Apesar da resistência do Governo e do então partido único, segundo o arcebispo, a Igreja insistiu e dedicou 21 cartas pastorais apelando para o fim da guerra por via do diálogo.
Com o então arcebispo de Maputo, Alexandre dos Santos, os dirigentes católicos procuraram o líder da Renamo, Afonso Dhlakama, em Nairobi e Nova Iorque, mas ele estava na Gorongosa, base histórica da guerrilha.
Jaime Gonçalves, no seu relato, foi levado de avioneta por um jovem piloto português até uma pista sinalizada por militares da Renamo de fachos na mão e o próprio Dhlakama apareceu de moto para transportar o religioso e dizer as palavras que ele mais queria ouvir.

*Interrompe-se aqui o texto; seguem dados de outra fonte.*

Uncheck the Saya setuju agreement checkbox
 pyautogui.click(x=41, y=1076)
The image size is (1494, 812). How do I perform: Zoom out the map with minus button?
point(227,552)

"Admiravelmente, ele aceitou o diálogo", lembra o antigo arcebispo da Beira, que levou depois a mensagem à Presidência moçambicana, já com Chissano no poder, de que a Renamo não acreditava numa solução militar e propunha o Governo do Quénia para mediar as conversações.
Apesar dos encontros de Nairobi terem sido inconclusivos, com o Governo a participar com "uma delegação sombra" e a cúpula da Renamo nas matas da Gorongosa, foram o início de uma aproximação entre as partes.
Jaime Gonçalves considera que os dirigentes católicos precisaram de "muita imaginação, muito trabalho e muito risco" e não tem hoje dúvidas sobre os dois grandes êxitos desses esforços.
"O primeiro sucesso foi termos conseguido que o Vaticano desse 'sombra' às negociações", assinalou, o segundo foi o Presidente moçambicano ir a Roma, porque, antes desse ponto de chegada, "o partido e Chissano não queriam brincadeiras de diálogo".